Dandelion (Slovenian: regrat) is a well-known herbal remedy, especially in Europe, North America and China. Unlike similar herbs, all parts of this plant are used to relieve various health problems and dandelion is even believed to cure or prevent some of the most serious diseases such as cancer.

This is so because dandelion is very rich in various nutrients, antioxidants, minerals, vitamins and so on, and therefore helps fighting infections, anaemia, kidney, liver and bile problems and, being a mild laxative, works beneficially on digestion as well.

The plant (dandelion comes from French, dent de lion, meaning “lion’s tooth”) got its Latin name Taraxacum after its plant’s bitter taraxalisin, a serine proteinase found in the latex of dandelion roots. Traxalisin is at its peak production in spring, at the beginning of plant development, when leaves are already out but still tender enough to be used in salads as well.

Dandelion roots, dried, roasted and ground, have also been used as a coffee substitute, although the experts suggest that for full health benefits roasting can also be skipped.

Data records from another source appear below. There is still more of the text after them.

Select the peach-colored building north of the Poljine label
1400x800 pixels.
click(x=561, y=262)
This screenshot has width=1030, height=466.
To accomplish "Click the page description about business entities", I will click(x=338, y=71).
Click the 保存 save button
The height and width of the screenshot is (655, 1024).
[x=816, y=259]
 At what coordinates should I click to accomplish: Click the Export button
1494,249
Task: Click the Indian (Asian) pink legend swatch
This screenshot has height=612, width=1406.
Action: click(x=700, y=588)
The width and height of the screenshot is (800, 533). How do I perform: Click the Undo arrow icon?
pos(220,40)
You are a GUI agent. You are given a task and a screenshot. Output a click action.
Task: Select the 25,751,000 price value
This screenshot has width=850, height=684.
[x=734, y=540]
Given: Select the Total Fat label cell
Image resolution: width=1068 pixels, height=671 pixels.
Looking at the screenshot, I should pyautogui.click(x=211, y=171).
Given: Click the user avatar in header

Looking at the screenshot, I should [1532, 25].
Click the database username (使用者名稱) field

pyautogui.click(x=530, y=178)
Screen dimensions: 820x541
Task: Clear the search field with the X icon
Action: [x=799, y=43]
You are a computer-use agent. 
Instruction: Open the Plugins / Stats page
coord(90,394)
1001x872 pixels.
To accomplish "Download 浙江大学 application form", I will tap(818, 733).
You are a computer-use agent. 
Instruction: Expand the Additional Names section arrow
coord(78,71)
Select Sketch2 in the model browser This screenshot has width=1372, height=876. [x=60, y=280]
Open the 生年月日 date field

The most common and also most widespread consumption of dandelion in Slovenia is in using its still relatively tender spring leaves in salads. We are currently in the peak dandelion season, so you better hurry if you still want to get some of its culinary use, although the plant keeps its health benefits throughout the year. If the roots are high on bitter in spring, they are high on inulin in fall. Inulin is a polysaccharide which does not elevate blood sugar levels and may be helpful in the management of diabetes, stimulate the growth of bacteria in the gut and also reduce appetite.


Cleaned dandelion at Ljubljana marketplace on Friday, April 6, 2018

As suggested in the picture above, dandelion can be currently purchased at local marketplaces, or you can go pick it yourself. The plant can be found in abundance in pretty much every Slovenian field, which is why it is sometimes considered as a weed.



A field in Logatec, where we picked our bag of dandelion and a bunch of primroses which also ended up on our plate

When you head towards your dandelion field, however, make sure it has not been heavily treated with manure or other fertilizers. Also, better to find a place away from the common walking paths, as they often serve as dog toilets.



After the yield is home, it needs to be thoroughly cleaned. Pull the brownish surrounding leaves back and cut them off together with the base so that the leaves separate. Then your dandelion needs to be washed until the water is clear. We picked our dandelion after the rain so it was quite dirty, and it took about 8-9 baths before it was clean.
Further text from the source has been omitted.